The stability and dynamics of ribosomal protein L9: investigations of a molecular strut by amide proton exchange and circular dichroism.

Nuclear magnetic resonance and circular dichroism experiments were used to investigate the stability and dynamic aspects of ribosomal protein L9 from Bacillus stearothermophilus in solution. This unusually shaped protein, with its two widely spaced RNA-binding domains linked by a connecting helix, has been hypothesized to serve as a "molecular strut", most likely playing a role in ribosome assembly and/or maintaining the catalytically active conformation of ribosomal RNA. Protection factors for amide proton exchange were quantitatively measured in an extensive series of NMR experiments, providing probes of the stability and dynamics of localized regions of the protein. Results show that each of the two RNA-binding domains contains a highly stable core. The exposed central helix that connects the two domains is helical in solution, albeit not rigid, a result that is supported by amide proton protection factors, circular dichroism measurements, and carbon-13 and proton chemical shift index values.
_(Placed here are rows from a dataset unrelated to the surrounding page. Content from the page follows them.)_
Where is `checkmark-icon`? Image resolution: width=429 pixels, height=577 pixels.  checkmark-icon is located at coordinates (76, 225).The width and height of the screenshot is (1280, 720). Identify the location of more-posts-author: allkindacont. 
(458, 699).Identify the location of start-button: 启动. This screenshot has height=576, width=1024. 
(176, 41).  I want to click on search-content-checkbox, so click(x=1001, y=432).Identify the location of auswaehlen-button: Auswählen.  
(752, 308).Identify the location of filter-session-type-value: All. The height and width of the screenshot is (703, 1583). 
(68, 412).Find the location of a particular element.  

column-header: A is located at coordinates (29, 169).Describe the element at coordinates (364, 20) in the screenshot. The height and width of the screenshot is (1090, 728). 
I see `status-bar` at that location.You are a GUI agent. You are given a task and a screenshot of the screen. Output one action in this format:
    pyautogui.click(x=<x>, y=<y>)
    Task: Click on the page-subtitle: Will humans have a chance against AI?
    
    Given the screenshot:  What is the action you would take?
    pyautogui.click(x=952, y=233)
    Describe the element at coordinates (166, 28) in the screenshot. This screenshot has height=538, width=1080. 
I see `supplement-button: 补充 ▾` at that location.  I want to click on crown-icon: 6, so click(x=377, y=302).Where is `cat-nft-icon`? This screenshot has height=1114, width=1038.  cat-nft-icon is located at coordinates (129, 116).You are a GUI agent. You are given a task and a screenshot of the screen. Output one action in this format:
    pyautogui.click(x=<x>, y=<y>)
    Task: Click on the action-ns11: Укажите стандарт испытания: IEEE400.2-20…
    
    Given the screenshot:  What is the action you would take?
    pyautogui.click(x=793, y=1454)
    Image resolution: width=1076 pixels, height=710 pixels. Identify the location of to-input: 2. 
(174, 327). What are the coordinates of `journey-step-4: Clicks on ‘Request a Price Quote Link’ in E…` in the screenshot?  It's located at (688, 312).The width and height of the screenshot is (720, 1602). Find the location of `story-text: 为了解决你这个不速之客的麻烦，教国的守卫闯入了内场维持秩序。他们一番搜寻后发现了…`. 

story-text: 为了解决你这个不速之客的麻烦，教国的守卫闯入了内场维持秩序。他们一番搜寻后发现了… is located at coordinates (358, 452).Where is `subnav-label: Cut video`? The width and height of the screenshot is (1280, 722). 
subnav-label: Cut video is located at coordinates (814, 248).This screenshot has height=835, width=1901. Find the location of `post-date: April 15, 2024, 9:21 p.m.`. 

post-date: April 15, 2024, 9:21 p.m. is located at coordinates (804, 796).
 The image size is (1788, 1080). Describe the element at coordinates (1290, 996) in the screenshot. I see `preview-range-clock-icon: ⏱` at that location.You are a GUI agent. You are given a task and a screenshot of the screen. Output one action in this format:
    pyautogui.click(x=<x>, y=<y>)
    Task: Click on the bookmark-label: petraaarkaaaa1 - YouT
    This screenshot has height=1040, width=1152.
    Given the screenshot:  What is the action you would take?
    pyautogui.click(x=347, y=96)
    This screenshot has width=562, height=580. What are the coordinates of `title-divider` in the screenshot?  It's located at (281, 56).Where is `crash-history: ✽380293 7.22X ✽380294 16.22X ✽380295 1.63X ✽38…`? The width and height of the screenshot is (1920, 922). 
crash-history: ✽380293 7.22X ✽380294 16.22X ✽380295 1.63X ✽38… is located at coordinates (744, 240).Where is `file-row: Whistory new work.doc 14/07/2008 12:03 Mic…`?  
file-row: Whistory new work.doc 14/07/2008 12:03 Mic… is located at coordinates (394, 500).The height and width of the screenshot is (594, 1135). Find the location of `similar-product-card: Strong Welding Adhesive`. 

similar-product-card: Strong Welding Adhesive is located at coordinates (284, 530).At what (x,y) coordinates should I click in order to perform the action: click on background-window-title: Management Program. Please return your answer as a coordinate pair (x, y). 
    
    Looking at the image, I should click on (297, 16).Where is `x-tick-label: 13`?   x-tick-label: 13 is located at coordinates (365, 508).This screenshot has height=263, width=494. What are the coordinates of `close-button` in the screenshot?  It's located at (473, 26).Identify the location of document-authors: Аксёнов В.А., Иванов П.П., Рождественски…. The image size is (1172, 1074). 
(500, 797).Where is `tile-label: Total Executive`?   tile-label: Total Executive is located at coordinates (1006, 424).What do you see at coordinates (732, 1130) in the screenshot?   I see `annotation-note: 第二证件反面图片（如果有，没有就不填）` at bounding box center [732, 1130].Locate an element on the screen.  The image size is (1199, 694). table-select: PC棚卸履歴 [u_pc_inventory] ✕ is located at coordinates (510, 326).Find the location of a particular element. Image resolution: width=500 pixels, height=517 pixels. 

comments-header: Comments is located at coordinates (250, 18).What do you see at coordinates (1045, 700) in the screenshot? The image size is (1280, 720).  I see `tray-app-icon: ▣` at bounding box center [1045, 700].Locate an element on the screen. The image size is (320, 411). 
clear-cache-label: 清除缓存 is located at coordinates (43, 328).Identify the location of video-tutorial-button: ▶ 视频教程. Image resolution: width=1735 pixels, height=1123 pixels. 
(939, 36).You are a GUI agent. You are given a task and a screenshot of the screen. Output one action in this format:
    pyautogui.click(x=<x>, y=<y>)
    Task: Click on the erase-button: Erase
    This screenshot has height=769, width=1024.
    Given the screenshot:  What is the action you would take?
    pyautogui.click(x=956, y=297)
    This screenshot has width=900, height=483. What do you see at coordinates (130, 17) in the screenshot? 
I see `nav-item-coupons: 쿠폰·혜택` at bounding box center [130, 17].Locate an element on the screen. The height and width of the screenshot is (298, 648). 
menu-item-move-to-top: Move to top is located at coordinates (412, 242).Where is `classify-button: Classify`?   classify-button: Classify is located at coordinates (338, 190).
A conserved glycine and lysine-rich loop in the N-terminal domain is ordered and quite stable, a surprising result, since this loop had been presumed to be disordered in the original crystallographic analysis. Interestingly, the most dynamic parts of the protein are the regions that contain the likely RNA-binding residues in each of the two domains. The present results add further support to the notion that the L9 protein plays an architectural role within the ribosome, with the central helix serving as a molecular strut, or perhaps a spring, linking the two widely spaced RNA-binding domains.